TO DO: Print the rows below verbatim, starting at the line that contains "This screenshot has width=999, height=816." and continuing through the last row.

··· EXERCISE INPUT ···

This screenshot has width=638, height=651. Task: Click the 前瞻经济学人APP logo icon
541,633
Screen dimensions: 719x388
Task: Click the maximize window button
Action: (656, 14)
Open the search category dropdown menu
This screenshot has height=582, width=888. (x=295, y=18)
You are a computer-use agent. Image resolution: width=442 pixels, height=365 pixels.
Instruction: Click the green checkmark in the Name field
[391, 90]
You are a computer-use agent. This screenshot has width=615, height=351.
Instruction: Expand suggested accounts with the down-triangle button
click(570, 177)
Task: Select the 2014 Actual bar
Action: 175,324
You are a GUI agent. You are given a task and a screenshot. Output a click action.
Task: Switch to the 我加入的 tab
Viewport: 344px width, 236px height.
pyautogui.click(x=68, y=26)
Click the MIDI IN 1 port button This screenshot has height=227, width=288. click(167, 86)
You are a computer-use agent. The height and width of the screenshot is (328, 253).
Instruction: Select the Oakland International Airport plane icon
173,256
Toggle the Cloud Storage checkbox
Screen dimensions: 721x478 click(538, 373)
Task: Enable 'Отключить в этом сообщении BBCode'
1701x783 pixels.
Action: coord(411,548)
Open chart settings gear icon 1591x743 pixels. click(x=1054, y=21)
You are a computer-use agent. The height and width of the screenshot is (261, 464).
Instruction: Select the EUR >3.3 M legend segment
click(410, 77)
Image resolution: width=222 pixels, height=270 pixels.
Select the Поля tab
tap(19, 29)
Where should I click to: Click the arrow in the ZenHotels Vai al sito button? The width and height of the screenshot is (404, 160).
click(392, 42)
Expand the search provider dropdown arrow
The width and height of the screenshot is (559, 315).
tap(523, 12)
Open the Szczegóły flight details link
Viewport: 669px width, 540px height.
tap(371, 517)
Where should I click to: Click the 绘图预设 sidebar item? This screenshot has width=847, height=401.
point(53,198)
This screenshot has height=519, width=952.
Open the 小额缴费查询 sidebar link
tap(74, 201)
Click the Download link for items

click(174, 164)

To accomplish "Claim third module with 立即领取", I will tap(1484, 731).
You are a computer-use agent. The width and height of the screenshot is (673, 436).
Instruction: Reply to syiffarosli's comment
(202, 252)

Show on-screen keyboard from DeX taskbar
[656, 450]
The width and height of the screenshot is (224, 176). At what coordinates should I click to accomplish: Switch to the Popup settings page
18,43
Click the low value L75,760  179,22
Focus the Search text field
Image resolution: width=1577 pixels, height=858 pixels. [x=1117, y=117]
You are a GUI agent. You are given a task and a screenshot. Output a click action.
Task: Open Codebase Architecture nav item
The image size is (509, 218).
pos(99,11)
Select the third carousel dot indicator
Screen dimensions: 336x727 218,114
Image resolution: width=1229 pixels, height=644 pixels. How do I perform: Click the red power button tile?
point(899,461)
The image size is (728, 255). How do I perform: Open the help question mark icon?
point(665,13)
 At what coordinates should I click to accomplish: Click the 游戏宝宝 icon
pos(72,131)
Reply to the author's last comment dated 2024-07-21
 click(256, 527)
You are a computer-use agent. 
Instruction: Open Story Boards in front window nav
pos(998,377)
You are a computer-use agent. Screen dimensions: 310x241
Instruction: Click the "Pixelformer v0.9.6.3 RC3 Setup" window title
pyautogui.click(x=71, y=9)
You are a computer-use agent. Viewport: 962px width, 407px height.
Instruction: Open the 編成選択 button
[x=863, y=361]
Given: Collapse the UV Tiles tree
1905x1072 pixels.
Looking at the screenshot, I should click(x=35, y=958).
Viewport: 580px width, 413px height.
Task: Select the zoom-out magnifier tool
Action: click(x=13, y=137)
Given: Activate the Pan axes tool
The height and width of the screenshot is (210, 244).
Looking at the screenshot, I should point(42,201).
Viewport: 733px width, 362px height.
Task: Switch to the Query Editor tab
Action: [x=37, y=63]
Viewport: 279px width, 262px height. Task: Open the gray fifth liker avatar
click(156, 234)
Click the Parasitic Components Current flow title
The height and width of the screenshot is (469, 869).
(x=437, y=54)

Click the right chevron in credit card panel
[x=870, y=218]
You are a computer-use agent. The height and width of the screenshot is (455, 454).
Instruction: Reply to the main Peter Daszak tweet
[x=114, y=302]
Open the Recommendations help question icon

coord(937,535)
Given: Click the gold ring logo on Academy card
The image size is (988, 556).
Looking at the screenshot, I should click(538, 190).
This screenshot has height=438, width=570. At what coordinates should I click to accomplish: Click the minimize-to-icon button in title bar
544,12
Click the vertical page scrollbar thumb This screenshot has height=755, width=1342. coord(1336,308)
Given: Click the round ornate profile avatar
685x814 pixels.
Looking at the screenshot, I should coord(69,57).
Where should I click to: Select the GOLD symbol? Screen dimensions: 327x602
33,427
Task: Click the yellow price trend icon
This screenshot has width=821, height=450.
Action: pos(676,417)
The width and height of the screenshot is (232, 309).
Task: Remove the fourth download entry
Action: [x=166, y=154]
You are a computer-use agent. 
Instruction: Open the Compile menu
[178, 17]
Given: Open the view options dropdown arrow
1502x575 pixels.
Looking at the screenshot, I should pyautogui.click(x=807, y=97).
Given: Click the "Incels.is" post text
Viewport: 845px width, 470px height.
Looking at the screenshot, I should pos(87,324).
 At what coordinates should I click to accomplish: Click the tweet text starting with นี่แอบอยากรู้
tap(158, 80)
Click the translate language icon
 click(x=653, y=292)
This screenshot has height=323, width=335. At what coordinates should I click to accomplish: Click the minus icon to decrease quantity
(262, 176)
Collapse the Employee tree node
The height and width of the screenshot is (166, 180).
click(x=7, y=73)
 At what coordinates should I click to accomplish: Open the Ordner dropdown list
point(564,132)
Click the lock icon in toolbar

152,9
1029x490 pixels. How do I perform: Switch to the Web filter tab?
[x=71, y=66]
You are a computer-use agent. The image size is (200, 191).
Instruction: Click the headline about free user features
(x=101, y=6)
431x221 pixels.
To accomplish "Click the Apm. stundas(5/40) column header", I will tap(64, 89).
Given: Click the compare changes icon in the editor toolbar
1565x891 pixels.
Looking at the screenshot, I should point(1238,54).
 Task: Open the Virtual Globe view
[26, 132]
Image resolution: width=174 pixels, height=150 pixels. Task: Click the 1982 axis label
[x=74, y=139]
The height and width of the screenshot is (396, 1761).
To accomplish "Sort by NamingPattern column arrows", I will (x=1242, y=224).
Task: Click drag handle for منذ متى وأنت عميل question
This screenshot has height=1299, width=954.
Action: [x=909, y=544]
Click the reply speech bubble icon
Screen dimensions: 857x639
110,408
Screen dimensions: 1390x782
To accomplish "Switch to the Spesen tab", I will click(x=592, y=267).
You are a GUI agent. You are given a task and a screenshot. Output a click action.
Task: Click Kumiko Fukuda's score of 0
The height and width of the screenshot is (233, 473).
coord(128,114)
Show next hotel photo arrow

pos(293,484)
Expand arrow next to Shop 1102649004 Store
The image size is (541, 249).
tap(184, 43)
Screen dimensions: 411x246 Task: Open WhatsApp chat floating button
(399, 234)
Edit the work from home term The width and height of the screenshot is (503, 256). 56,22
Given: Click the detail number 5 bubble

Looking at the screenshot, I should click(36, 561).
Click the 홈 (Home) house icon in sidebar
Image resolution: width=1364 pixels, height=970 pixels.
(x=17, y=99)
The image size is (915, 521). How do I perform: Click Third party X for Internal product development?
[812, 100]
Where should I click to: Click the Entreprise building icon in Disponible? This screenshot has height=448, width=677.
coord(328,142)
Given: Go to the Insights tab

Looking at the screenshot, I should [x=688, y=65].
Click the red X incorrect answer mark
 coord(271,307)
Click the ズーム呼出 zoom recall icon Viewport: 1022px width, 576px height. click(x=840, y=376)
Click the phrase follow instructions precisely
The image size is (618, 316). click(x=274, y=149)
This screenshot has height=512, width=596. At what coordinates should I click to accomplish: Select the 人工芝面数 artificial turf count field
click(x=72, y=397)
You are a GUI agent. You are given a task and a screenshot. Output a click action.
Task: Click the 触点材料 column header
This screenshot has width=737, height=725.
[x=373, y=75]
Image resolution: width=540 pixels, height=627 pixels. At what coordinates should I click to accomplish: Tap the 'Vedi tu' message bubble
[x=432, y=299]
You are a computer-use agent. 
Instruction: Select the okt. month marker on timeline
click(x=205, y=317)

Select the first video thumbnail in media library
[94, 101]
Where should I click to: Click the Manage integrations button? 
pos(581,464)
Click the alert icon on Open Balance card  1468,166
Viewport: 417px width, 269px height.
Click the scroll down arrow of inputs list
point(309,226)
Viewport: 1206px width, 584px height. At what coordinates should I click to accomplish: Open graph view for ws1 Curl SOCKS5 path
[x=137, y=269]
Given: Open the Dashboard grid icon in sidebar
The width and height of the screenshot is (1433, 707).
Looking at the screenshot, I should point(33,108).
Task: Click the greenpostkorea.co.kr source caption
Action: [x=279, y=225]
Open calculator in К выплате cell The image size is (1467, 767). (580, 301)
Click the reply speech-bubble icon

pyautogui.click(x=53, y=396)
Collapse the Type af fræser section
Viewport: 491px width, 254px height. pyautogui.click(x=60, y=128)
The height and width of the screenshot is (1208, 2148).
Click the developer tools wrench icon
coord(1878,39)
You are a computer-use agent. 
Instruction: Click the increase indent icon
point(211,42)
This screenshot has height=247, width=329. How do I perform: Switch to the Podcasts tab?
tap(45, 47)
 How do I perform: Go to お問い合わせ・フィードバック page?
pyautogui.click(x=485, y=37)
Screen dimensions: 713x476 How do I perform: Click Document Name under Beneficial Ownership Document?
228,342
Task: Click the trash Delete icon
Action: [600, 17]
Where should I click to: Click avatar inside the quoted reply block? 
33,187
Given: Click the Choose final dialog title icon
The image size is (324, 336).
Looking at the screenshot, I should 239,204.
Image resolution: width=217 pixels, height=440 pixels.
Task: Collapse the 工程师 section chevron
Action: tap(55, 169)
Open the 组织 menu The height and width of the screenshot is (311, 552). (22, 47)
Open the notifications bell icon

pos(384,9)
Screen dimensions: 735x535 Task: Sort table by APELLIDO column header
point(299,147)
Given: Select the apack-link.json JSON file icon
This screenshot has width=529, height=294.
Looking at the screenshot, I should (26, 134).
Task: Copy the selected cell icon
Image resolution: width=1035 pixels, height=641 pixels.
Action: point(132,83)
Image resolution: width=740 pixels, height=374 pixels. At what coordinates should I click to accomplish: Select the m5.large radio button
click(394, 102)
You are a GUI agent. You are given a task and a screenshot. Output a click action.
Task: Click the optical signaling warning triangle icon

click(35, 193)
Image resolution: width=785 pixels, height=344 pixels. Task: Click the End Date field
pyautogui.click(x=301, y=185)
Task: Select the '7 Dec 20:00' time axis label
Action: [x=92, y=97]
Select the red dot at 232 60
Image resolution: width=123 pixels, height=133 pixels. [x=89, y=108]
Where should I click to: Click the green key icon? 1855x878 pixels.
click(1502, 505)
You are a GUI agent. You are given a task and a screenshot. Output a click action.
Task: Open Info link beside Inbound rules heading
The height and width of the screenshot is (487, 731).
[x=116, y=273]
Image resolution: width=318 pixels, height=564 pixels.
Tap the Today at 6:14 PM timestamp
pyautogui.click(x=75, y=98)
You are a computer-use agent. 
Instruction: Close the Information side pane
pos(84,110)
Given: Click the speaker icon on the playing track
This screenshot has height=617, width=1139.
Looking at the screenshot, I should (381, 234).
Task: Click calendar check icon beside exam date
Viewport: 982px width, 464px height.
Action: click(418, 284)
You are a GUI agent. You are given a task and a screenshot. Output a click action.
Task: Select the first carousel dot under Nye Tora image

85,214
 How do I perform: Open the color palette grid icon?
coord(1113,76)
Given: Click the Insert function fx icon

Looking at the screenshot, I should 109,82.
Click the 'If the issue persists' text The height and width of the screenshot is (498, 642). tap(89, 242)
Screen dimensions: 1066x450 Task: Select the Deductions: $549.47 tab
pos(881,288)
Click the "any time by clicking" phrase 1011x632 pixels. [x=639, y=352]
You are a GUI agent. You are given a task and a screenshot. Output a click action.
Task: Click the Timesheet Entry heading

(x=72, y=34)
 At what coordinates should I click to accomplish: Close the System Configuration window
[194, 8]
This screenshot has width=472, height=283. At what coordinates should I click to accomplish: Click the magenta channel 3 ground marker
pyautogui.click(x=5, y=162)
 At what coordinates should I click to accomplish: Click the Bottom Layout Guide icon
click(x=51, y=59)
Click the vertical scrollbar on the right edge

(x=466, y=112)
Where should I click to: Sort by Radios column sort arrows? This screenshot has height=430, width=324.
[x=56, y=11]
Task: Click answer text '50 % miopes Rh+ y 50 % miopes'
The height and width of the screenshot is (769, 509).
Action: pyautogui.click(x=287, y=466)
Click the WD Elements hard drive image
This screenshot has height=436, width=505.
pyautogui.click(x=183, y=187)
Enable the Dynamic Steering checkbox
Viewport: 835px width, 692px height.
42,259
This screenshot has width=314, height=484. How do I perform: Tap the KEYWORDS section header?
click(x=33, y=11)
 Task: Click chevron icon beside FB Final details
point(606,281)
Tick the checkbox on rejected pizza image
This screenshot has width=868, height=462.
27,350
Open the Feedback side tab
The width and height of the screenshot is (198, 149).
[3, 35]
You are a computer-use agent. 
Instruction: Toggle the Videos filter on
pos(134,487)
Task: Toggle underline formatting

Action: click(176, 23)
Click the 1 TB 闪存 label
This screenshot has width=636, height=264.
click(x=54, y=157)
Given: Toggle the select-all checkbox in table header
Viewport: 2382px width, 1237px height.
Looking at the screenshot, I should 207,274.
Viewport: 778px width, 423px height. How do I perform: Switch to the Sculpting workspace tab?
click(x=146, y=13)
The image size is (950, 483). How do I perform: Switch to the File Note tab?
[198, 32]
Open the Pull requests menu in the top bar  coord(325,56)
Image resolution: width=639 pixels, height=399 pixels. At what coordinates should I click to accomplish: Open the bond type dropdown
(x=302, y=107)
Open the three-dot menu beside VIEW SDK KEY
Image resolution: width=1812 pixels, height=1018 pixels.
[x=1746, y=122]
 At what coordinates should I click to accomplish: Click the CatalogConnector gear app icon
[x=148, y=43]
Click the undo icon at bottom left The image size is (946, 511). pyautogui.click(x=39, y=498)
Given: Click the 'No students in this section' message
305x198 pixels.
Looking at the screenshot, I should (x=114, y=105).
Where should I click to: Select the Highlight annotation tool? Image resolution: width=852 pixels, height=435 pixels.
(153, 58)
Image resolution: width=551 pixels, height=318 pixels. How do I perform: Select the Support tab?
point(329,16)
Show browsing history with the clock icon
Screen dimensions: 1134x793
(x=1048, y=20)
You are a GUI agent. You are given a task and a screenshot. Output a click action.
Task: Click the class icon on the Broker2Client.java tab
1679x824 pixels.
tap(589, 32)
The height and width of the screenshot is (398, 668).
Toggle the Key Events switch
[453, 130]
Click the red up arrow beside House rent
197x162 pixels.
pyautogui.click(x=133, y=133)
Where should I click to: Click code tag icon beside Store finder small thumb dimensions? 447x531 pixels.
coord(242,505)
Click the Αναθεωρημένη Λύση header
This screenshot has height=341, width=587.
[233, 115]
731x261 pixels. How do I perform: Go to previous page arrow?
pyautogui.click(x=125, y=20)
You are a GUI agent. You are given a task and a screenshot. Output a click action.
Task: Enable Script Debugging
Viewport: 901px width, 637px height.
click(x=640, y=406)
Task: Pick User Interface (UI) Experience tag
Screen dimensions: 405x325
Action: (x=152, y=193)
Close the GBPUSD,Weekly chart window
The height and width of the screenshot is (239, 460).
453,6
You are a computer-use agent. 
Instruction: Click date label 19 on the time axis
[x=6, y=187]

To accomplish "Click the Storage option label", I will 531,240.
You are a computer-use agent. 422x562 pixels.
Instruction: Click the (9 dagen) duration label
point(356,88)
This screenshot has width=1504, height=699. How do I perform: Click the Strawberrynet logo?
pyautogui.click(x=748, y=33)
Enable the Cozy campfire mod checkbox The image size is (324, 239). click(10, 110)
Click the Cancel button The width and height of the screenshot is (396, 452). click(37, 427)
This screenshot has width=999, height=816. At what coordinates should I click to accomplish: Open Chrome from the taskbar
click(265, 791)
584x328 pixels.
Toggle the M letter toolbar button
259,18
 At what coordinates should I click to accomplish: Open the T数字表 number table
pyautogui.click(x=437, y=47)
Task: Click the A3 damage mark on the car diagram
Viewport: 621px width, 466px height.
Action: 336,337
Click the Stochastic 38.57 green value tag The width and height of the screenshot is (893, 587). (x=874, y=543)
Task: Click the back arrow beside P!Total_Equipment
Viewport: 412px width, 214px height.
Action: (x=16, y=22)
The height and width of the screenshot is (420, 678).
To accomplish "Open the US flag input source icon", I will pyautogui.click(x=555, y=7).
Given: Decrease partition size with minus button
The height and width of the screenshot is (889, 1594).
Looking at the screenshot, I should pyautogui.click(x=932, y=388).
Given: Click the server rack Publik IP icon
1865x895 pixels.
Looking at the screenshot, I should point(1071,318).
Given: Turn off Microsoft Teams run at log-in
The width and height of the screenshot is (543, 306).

···

ANSWER TO THIS EXERCISE:
This screenshot has width=999, height=816. At what coordinates should I click to accomplish: Open Chrome from the taskbar
click(265, 791)
584x328 pixels.
Toggle the M letter toolbar button
259,18
 At what coordinates should I click to accomplish: Open the T数字表 number table
pyautogui.click(x=437, y=47)
Task: Click the A3 damage mark on the car diagram
Viewport: 621px width, 466px height.
Action: 336,337
Click the Stochastic 38.57 green value tag The width and height of the screenshot is (893, 587). (x=874, y=543)
Task: Click the back arrow beside P!Total_Equipment
Viewport: 412px width, 214px height.
Action: (x=16, y=22)
The height and width of the screenshot is (420, 678).
To accomplish "Open the US flag input source icon", I will pyautogui.click(x=555, y=7).
Given: Decrease partition size with minus button
The height and width of the screenshot is (889, 1594).
Looking at the screenshot, I should pyautogui.click(x=932, y=388).
Given: Click the server rack Publik IP icon
1865x895 pixels.
Looking at the screenshot, I should point(1071,318).
Given: Turn off Microsoft Teams run at log-in
The width and height of the screenshot is (543, 306).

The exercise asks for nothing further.